Coin e la metamorfosi delle strade storiche del commercio

Neanche 6 anni di vita e lo store Coin si prepara a lasciare Corso Italia. Era stato inaugurato il 13 aprile del 2010 dopo importanti investimenti e uno straordinario sforzo di comunicazione. Circa mille i pisani selezionati in un casting per scegliere i 400 volti da immortalare nel poster dei testimonial del negozio che si insediava nel palazzo storicamente utilizzato dalle catene dei grandi magazzini. Palloncini, hostess, modelli in vetrina per foto e selfie, l’avvento di Coin nella strada principale dello shopping pisano fu una festa e anche un positivo segnale per il commercio negli anni di inizio della grande crisi.
Va detto che mentre anche la scadenza di fine gennaio 2016 si è trasformata in una specie di happening lungo più settimane con supersconti e file alle casse specialmente in questo periodo di regali di Natale, non si annunciano contraccolpi negativi per l’occupazione in quanto al posto di Coin dovrebbe insediarsi un altro grande magazzino dello stesso gruppo e cioè “Ovs”.
Significativa però è la scelta del gruppo di cambiare la pelle della propria presenza in Corso Italia e di proporre un concept store che, per l’abbigliamento, guarda a una clientela giovane e di fascia di prezzo più bassa rispetto alla Coin. Deve trattarsi di scelte che pagano, visto che quasi tutti i centri commerciali naturali e le strade dello shopping in tutte le città italiane (a parte qualche eccezione e qualche negozio storico che resiste), sono presidiate da grandi catene che appunto cercano target medio-bassi.

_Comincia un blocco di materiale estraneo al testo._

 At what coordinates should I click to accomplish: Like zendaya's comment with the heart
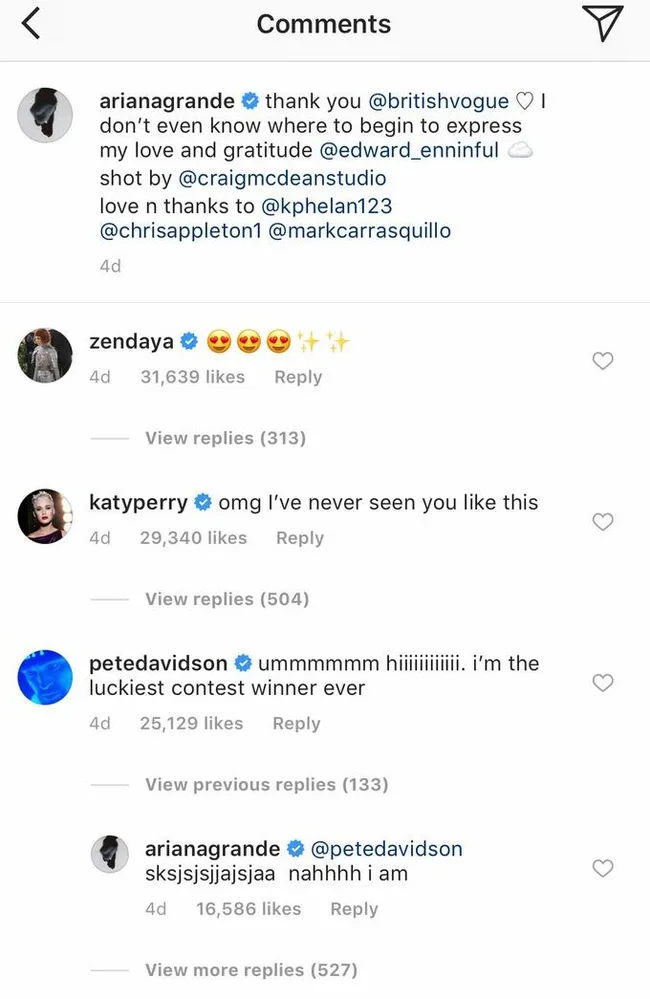click(x=603, y=361)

E’ una metamorfosi comunque planetaria. Per Pisa, però, come per Lucca, Livorno, Massa o Grosseto, la omologazione delle strade dello shopping (e i negozi storici che resistono sono la dovuta eccezione) sposta i fatturati e i redditi dalle famiglie dei commercianti alle società, impoverendo un tessuto sociale e una categoria ad esempio determinante per il turismo e sui servizi. Capita così che l’ipotesi di veicolare in modo diverso (con l’attraversamento della città da sud a nord; dall’aeroporto e dalla stazione fino a Piazza dei Miracoli) l’imponente flusso turistico in arrivo a Pisa, sia un confronto limitato e ristretto spesso alla sterile contrapposizione politica tra maggioranza e opposizione.
Un ultimo aspetto: a determinare la metamorfosi di queste strade dello shopping ci sono anche i costi stratosferici di servizi (suolo pubblico, raccolta rifiuti, utenze varie) e soprattutto affitti. A Pisa ci vogliono anche 4mila euro al mese per soli 40 metri quadrati di negozio in Corso Italia. In pochi possono permetterselo (le grandi catene, appunto) e anche qui a parte qualche sparuto grande proprietario di fondi, spesso sono società non pisane ad avvantaggiarsi delle alte rendite.